Between Sept. 15 and Sept. 27, more than 116,000 households in the Detroit, Warren, and Dearborn areas said they could face eviction or foreclosure, according to the Census Bureau’s Household Pulse Survey. Last month, the city of Detroit — expecting a surge of eviction cases — launched a three-pronged plan to keep people housed: free legal counsel for tenants in court from six months to a year, federal dollars for past-due rent and utilities, and a chance to find a job through a city program.
The 36th District Court has also said it anticipates an increase in eviction orders and new filings now that the moratorium is no longer in place. The U.S. Supreme Court, in late August, struck down the federal moratorium on evictions enacted during the COVID-19 pandemic and later extended it to give states more time to get billions of dollars in emergency rent aid out to tenants and landlords.
Nationally, the pace of getting relief dollars into the hands of tenants and landlords has been slow, although it picked up in August. More than 100,000 people have applied to a program to help with back rent and utilities, and roughly 44,000 applications were approved, according to the Michigan State Housing Authority, the agency responsible for allocating the dollars through housing agencies across the state. Michigan paid $276 million of the $622 million allocated to the state earlier this year.

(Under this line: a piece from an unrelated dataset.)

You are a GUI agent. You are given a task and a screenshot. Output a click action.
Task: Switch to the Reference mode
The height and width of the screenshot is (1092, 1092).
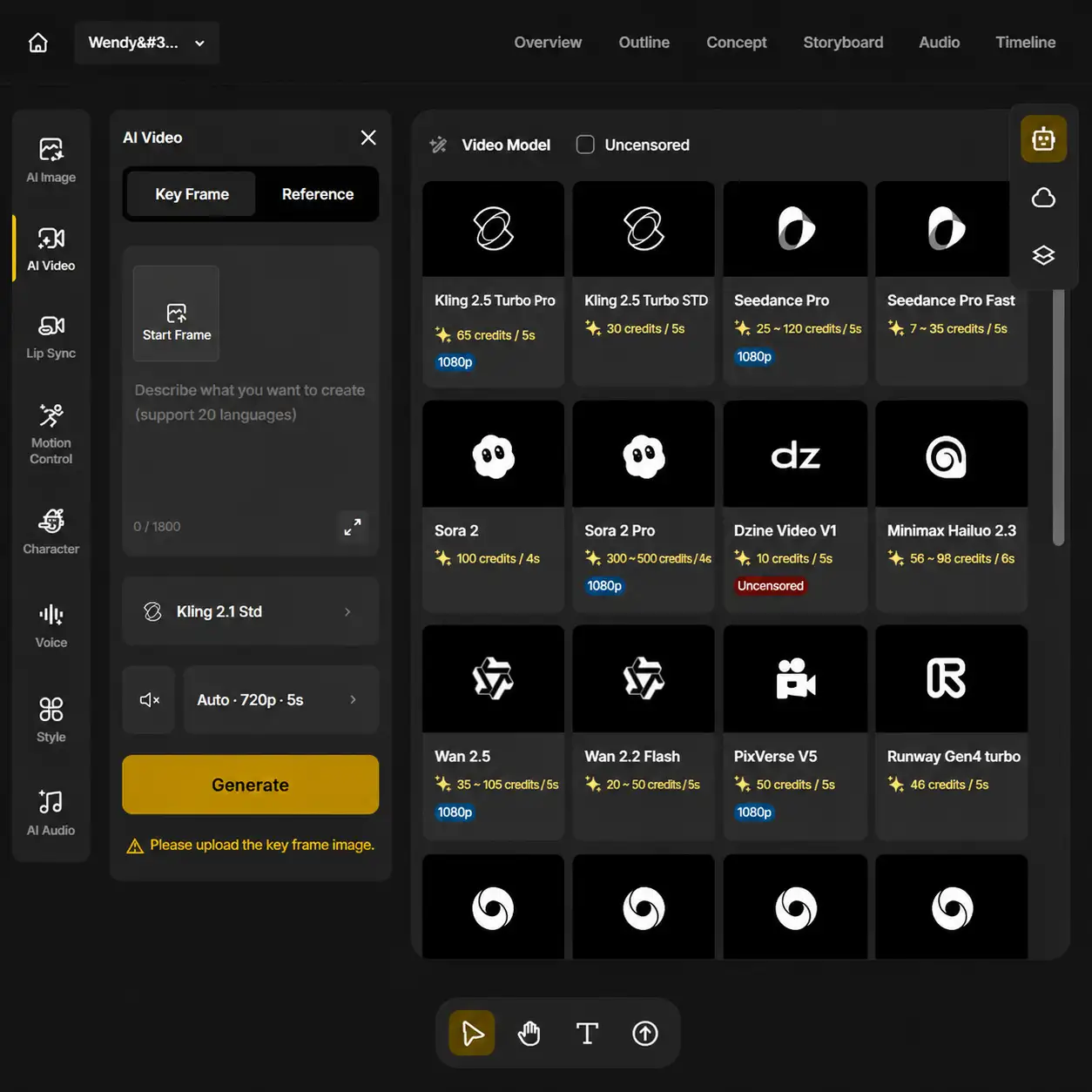click(318, 194)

Wayne County has consistently seen the lion’s share of applications, with more than 35,000 people signing up for help. Organizers describe evictions in Detroit before the pandemic as a “crisis” and say low-income renters need legal representation baked into the court process. In 2019, more than 10,000 writs of eviction were signed in the 36th District Court, and in 2020, that number dropped to 2,428, the court said in July. A study from the University of Michigan found that eviction filings in the pandemic — between April and December 2020 — fell 65%, compared with the same time in 2019. The decrease was because of safety nets such as eviction moratoriums, legal aid, and rent assistance, researchers found in the June report.